***** MATERIAL FOR THE TASK

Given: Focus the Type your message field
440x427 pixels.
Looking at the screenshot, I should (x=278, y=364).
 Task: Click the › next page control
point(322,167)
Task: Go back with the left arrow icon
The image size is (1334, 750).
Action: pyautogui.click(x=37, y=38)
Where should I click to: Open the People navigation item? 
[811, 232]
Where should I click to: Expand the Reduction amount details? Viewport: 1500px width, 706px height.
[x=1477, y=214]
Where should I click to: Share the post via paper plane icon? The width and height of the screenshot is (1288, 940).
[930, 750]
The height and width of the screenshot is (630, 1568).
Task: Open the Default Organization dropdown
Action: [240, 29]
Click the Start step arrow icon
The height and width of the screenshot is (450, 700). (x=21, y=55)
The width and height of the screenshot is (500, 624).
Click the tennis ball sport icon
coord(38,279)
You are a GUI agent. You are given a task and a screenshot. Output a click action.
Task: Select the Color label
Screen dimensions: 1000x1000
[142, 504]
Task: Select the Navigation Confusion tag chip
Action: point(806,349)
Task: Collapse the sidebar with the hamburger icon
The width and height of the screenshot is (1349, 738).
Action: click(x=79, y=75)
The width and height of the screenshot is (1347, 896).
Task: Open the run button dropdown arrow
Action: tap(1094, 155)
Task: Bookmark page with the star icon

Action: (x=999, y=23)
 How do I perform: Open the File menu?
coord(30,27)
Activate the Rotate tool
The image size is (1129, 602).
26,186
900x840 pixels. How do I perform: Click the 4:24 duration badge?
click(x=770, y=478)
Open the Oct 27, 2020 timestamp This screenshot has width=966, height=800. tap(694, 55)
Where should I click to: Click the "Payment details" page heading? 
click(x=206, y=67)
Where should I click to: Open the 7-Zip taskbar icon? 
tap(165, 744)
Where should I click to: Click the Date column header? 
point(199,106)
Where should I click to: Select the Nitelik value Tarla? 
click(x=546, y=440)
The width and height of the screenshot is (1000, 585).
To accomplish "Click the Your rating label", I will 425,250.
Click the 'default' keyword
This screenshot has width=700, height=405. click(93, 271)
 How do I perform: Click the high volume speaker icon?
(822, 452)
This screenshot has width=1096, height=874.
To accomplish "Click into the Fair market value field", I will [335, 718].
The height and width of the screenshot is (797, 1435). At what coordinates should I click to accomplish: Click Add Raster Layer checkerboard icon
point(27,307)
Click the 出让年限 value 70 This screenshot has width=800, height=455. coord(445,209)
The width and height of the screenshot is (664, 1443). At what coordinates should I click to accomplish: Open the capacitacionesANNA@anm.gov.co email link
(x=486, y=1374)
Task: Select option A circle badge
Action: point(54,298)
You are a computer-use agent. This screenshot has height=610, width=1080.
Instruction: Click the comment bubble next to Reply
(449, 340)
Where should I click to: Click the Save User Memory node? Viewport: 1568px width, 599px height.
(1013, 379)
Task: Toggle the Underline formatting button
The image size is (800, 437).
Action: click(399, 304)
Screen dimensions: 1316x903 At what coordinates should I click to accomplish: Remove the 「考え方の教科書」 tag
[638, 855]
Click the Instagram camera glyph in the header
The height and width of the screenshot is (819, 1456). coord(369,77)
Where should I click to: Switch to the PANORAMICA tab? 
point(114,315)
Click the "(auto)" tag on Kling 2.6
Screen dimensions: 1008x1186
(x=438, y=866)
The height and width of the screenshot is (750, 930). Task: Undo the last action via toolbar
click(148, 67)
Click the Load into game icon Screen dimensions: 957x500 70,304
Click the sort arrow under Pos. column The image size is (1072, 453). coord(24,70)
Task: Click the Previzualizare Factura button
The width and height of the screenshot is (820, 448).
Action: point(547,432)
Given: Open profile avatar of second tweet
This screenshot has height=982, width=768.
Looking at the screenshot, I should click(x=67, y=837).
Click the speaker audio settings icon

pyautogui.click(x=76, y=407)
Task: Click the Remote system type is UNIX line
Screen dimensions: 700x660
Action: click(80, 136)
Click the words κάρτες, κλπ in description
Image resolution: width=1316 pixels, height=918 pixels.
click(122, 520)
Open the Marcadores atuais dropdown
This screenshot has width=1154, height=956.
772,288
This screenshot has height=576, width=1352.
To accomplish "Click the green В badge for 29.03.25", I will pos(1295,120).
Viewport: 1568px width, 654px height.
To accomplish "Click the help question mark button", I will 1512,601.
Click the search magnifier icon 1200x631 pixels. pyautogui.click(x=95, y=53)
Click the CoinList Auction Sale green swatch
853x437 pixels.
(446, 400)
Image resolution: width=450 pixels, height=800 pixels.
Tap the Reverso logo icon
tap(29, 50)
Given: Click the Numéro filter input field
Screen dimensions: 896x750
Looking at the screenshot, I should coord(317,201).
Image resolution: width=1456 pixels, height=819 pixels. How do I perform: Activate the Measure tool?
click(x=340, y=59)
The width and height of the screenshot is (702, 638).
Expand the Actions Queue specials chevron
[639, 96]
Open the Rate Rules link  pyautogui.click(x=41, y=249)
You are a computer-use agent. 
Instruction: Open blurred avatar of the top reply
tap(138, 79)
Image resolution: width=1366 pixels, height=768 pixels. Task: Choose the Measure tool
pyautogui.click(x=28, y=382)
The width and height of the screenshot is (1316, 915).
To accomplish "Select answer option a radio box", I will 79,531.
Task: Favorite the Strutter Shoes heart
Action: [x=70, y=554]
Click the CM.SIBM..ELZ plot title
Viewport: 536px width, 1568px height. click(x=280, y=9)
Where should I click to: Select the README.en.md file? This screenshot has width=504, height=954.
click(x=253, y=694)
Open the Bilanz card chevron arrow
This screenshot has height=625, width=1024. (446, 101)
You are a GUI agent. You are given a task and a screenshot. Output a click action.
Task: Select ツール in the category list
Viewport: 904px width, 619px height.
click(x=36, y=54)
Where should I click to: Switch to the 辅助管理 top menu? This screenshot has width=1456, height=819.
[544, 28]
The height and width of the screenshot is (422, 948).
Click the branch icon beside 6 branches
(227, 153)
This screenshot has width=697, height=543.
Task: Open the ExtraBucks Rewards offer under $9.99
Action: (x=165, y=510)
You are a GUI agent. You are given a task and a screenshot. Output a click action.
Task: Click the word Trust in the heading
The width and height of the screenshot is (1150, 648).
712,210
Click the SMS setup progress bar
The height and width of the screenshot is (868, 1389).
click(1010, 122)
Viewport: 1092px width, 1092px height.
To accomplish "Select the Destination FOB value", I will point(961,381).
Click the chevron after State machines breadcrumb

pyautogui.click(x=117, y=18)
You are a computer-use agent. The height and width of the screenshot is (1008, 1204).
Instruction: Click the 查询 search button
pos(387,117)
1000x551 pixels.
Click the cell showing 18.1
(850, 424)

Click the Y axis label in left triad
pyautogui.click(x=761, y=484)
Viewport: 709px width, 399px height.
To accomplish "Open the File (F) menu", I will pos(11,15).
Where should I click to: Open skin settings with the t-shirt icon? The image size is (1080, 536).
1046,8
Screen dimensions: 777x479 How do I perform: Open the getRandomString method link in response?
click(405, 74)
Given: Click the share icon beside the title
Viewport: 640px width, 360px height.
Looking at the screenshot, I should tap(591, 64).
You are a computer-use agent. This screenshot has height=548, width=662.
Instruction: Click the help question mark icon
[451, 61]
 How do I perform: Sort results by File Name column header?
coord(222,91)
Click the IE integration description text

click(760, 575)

**********

- **EXERCISE**
Format every line of the records above as a JSON list of strings, one string per line, leaving out blank lines.

- **EXPECTED OUTPUT**
[
  "Given: Focus the Type your message field",
  "440x427 pixels.",
  "Looking at the screenshot, I should (x=278, y=364).",
  " Task: Click the › next page control",
  "point(322,167)",
  "Task: Go back with the left arrow icon",
  "The image size is (1334, 750).",
  "Action: pyautogui.click(x=37, y=38)",
  "Where should I click to: Open the People navigation item? ",
  "[811, 232]",
  "Where should I click to: Expand the Reduction amount details? Viewport: 1500px width, 706px height.",
  "[x=1477, y=214]",
  "Where should I click to: Share the post via paper plane icon? The width and height of the screenshot is (1288, 940).",
  "[930, 750]",
  "The height and width of the screenshot is (630, 1568).",
  "Task: Open the Default Organization dropdown",
  "Action: [240, 29]",
  "Click the Start step arrow icon",
  "The height and width of the screenshot is (450, 700). (x=21, y=55)",
  "The width and height of the screenshot is (500, 624).",
  "Click the tennis ball sport icon",
  "coord(38,279)",
  "You are a GUI agent. You are given a task and a screenshot. Output a click action.",
  "Task: Select the Color label",
  "Screen dimensions: 1000x1000",
  "[142, 504]",
  "Task: Select the Navigation Confusion tag chip",
  "Action: point(806,349)",
  "Task: Collapse the sidebar with the hamburger icon",
  "The width and height of the screenshot is (1349, 738).",
  "Action: click(x=79, y=75)",
  "The width and height of the screenshot is (1347, 896).",
  "Task: Open the run button dropdown arrow",
  "Action: tap(1094, 155)",
  "Task: Bookmark page with the star icon",
  "Action: (x=999, y=23)",
  " How do I perform: Open the File menu?",
  "coord(30,27)",
  "Activate the Rotate tool",
  "The image size is (1129, 602).",
  "26,186",
  "900x840 pixels. How do I perform: Click the 4:24 duration badge?",
  "click(x=770, y=478)",
  "Open the Oct 27, 2020 timestamp This screenshot has width=966, height=800. tap(694, 55)",
  "Where should I click to: Click the \"Payment details\" page heading? ",
  "click(x=206, y=67)",
  "Where should I click to: Open the 7-Zip taskbar icon? ",
  "tap(165, 744)",
  "Where should I click to: Click the Date column header? ",
  "point(199,106)",
  "Where should I click to: Select the Nitelik value Tarla? ",
  "click(x=546, y=440)",
  "The width and height of the screenshot is (1000, 585).",
  "To accomplish \"Click the Your rating label\", I will 425,250.",
  "Click the 'default' keyword",
  "This screenshot has width=700, height=405. click(93, 271)",
  " How do I perform: Click the high volume speaker icon?",
  "(822, 452)",
  "This screenshot has width=1096, height=874.",
  "To accomplish \"Click into the Fair market value field\", I will [335, 718].",
  "The height and width of the screenshot is (797, 1435). At what coordinates should I click to accomplish: Click Add Raster Layer checkerboard icon",
  "point(27,307)",
  "Click the 出让年限 value 70 This screenshot has width=800, height=455. coord(445,209)",
  "The width and height of the screenshot is (664, 1443). At what coordinates should I click to accomplish: Open the capacitacionesANNA@anm.gov.co email link",
  "(x=486, y=1374)",
  "Task: Select option A circle badge",
  "Action: point(54,298)",
  "You are a computer-use agent. This screenshot has height=610, width=1080.",
  "Instruction: Click the comment bubble next to Reply",
  "(449, 340)",
  "Where should I click to: Click the Save User Memory node? Viewport: 1568px width, 599px height.",
  "(1013, 379)",
  "Task: Toggle the Underline formatting button",
  "The image size is (800, 437).",
  "Action: click(399, 304)",
  "Screen dimensions: 1316x903 At what coordinates should I click to accomplish: Remove the 「考え方の教科書」 tag",
  "[638, 855]",
  "Click the Instagram camera glyph in the header",
  "The height and width of the screenshot is (819, 1456). coord(369,77)",
  "Where should I click to: Switch to the PANORAMICA tab? ",
  "point(114,315)",
  "Click the \"(auto)\" tag on Kling 2.6",
  "Screen dimensions: 1008x1186",
  "(x=438, y=866)",
  "The height and width of the screenshot is (750, 930). Task: Undo the last action via toolbar",
  "click(148, 67)",
  "Click the Load into game icon Screen dimensions: 957x500 70,304",
  "Click the sort arrow under Pos. column The image size is (1072, 453). coord(24,70)",
  "Task: Click the Previzualizare Factura button",
  "The width and height of the screenshot is (820, 448).",
  "Action: point(547,432)",
  "Given: Open profile avatar of second tweet",
  "This screenshot has height=982, width=768.",
  "Looking at the screenshot, I should click(x=67, y=837).",
  "Click the speaker audio settings icon",
  "pyautogui.click(x=76, y=407)",
  "Task: Click the Remote system type is UNIX line",
  "Screen dimensions: 700x660",
  "Action: click(80, 136)",
  "Click the words κάρτες, κλπ in description",
  "Image resolution: width=1316 pixels, height=918 pixels.",
  "click(122, 520)",
  "Open the Marcadores atuais dropdown",
  "This screenshot has width=1154, height=956.",
  "772,288",
  "This screenshot has height=576, width=1352.",
  "To accomplish \"Click the green В badge for 29.03.25\", I will pos(1295,120).",
  "Viewport: 1568px width, 654px height.",
  "To accomplish \"Click the help question mark button\", I will 1512,601.",
  "Click the search magnifier icon 1200x631 pixels. pyautogui.click(x=95, y=53)",
  "Click the CoinList Auction Sale green swatch",
  "853x437 pixels.",
  "(446, 400)",
  "Image resolution: width=450 pixels, height=800 pixels.",
  "Tap the Reverso logo icon",
  "tap(29, 50)",
  "Given: Click the Numéro filter input field",
  "Screen dimensions: 896x750",
  "Looking at the screenshot, I should coord(317,201).",
  "Image resolution: width=1456 pixels, height=819 pixels. How do I perform: Activate the Measure tool?",
  "click(x=340, y=59)",
  "The width and height of the screenshot is (702, 638).",
  "Expand the Actions Queue specials chevron",
  "[639, 96]",
  "Open the Rate Rules link  pyautogui.click(x=41, y=249)",
  "You are a computer-use agent. ",
  "Instruction: Open blurred avatar of the top reply",
  "tap(138, 79)",
  "Image resolution: width=1366 pixels, height=768 pixels. Task: Choose the Measure tool",
  "pyautogui.click(x=28, y=382)",
  "The width and height of the screenshot is (1316, 915).",
  "To accomplish \"Select answer option a radio box\", I will 79,531.",
  "Task: Favorite the Strutter Shoes heart",
  "Action: [x=70, y=554]",
  "Click the CM.SIBM..ELZ plot title",
  "Viewport: 536px width, 1568px height. click(x=280, y=9)",
  "Where should I click to: Select the README.en.md file? This screenshot has width=504, height=954.",
  "click(x=253, y=694)",
  "Open the Bilanz card chevron arrow",
  "This screenshot has height=625, width=1024. (446, 101)",
  "You are a GUI agent. You are given a task and a screenshot. Output a click action.",
  "Task: Select ツール in the category list",
  "Viewport: 904px width, 619px height.",
  "click(x=36, y=54)",
  "Where should I click to: Switch to the 辅助管理 top menu? This screenshot has width=1456, height=819.",
  "[544, 28]",
  "The height and width of the screenshot is (422, 948).",
  "Click the branch icon beside 6 branches",
  "(227, 153)",
  "This screenshot has width=697, height=543.",
  "Task: Open the ExtraBucks Rewards offer under $9.99",
  "Action: (x=165, y=510)",
  "You are a GUI agent. You are given a task and a screenshot. Output a click action.",
  "Task: Click the word Trust in the heading",
  "The width and height of the screenshot is (1150, 648).",
  "712,210",
  "Click the SMS setup progress bar",
  "The height and width of the screenshot is (868, 1389).",
  "click(1010, 122)",
  "Viewport: 1092px width, 1092px height.",
  "To accomplish \"Select the Destination FOB value\", I will point(961,381).",
  "Click the chevron after State machines breadcrumb",
  "pyautogui.click(x=117, y=18)",
  "You are a computer-use agent. The height and width of the screenshot is (1008, 1204).",
  "Instruction: Click the 查询 search button",
  "pos(387,117)",
  "1000x551 pixels.",
  "Click the cell showing 18.1",
  "(850, 424)",
  "Click the Y axis label in left triad",
  "pyautogui.click(x=761, y=484)",
  "Viewport: 709px width, 399px height.",
  "To accomplish \"Open the File (F) menu\", I will pos(11,15).",
  "Where should I click to: Open skin settings with the t-shirt icon? The image size is (1080, 536).",
  "1046,8",
  "Screen dimensions: 777x479 How do I perform: Open the getRandomString method link in response?",
  "click(405, 74)",
  "Given: Click the share icon beside the title",
  "Viewport: 640px width, 360px height.",
  "Looking at the screenshot, I should tap(591, 64).",
  "You are a computer-use agent. This screenshot has height=548, width=662.",
  "Instruction: Click the help question mark icon",
  "[451, 61]",
  " How do I perform: Sort results by File Name column header?",
  "coord(222,91)",
  "Click the IE integration description text",
  "click(760, 575)"
]